* _STATED PROBLEM_:
Set out the records between the lines holding "You are a computer-use agent." and "[x=258, y=389]", inclusive, as a Markdown table with the columns Row and Line, giving each line a row number. Skip blank lines, and leave the pictures out of the answer.
..............................
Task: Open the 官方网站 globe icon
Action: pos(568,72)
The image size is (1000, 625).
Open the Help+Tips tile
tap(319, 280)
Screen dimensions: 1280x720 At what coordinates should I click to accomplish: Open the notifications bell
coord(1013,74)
..............................
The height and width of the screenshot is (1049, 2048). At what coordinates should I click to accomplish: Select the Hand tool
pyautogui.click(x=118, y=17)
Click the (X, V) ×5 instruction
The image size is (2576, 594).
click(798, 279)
..............................
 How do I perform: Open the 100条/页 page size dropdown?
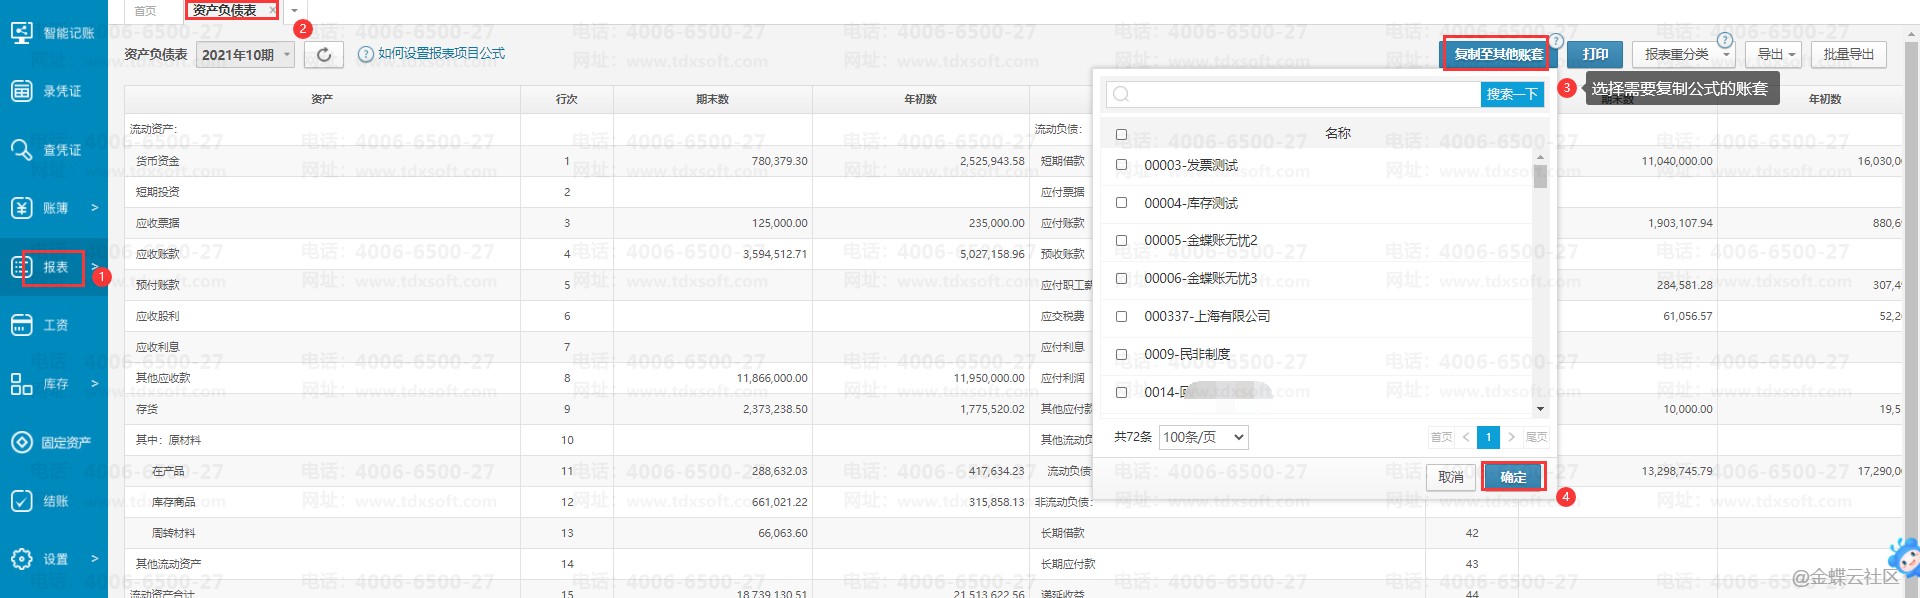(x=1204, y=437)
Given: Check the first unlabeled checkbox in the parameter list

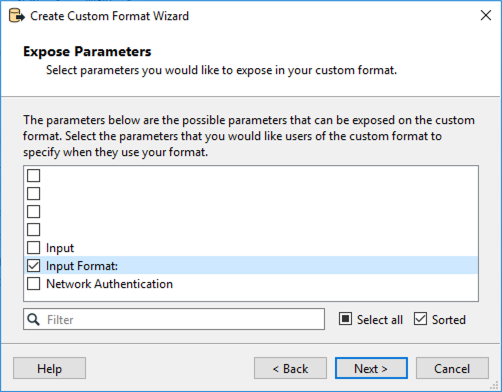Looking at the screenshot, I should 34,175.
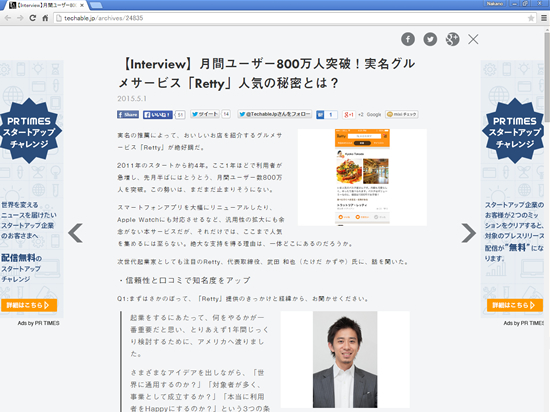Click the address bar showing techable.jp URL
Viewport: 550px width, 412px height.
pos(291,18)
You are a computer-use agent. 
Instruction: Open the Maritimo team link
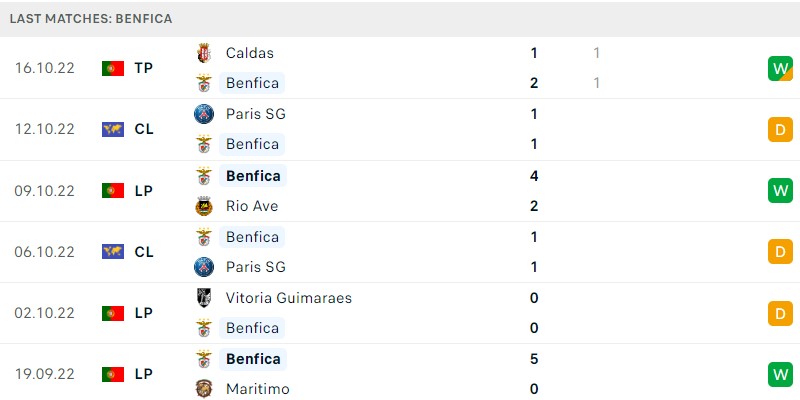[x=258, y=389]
..............................
* _TASK ANSWER_:
| Row | Line |
|---|---|
| 1 | You are a computer-use agent.  |
| 2 | Instruction: Open the Maritimo team link |
| 3 | [x=258, y=389] |